The UConnect guys were led on for two months. Then they see Zuckerberg release
thefacebook.com with the main feature they had - exclusivity because of
college. I don't see how that doesn't warrant something in the range of 1% of
Facebook. Don't get me wrong though, I don't think any of the UConnect guys
would've done anything with UConnect on their own, but in these circumstances
they do seem to deserve the settlement.

------
kyro
Many of the 'friends' you have on Facebook are anything but. They're all
superficial and mainly virtual relationships you have with others you will
most likely never meet let alone contact offline. I quit Facebook several
months ago and haven't felt a thing. You'll soon realize that those you really
cared for and whose relationships mean anything were those who you already
kept in contact with outside of the service.

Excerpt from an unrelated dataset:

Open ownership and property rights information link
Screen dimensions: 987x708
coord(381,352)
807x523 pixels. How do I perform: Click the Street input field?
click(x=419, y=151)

I didn't bother leaving a going
away message. Unless your friends are part of very small circles, your absence
will go unnoticed. Facebook is great at making people think they're getting a
lot more attention than they really are, and so people tend to think that
leaving will create a void that friends will cry over. While the reason to
quit here isn't really a valid one, I really would recommend deleting your
Facebook page to anyone, unless the survival of your circle depends on it or
you need it for familial purposes. It's a huge time sink and for something so
shallow.

In short, if you really want to leave, just do it. Don't bother with being
graceful; no one will notice or care for more than a minute.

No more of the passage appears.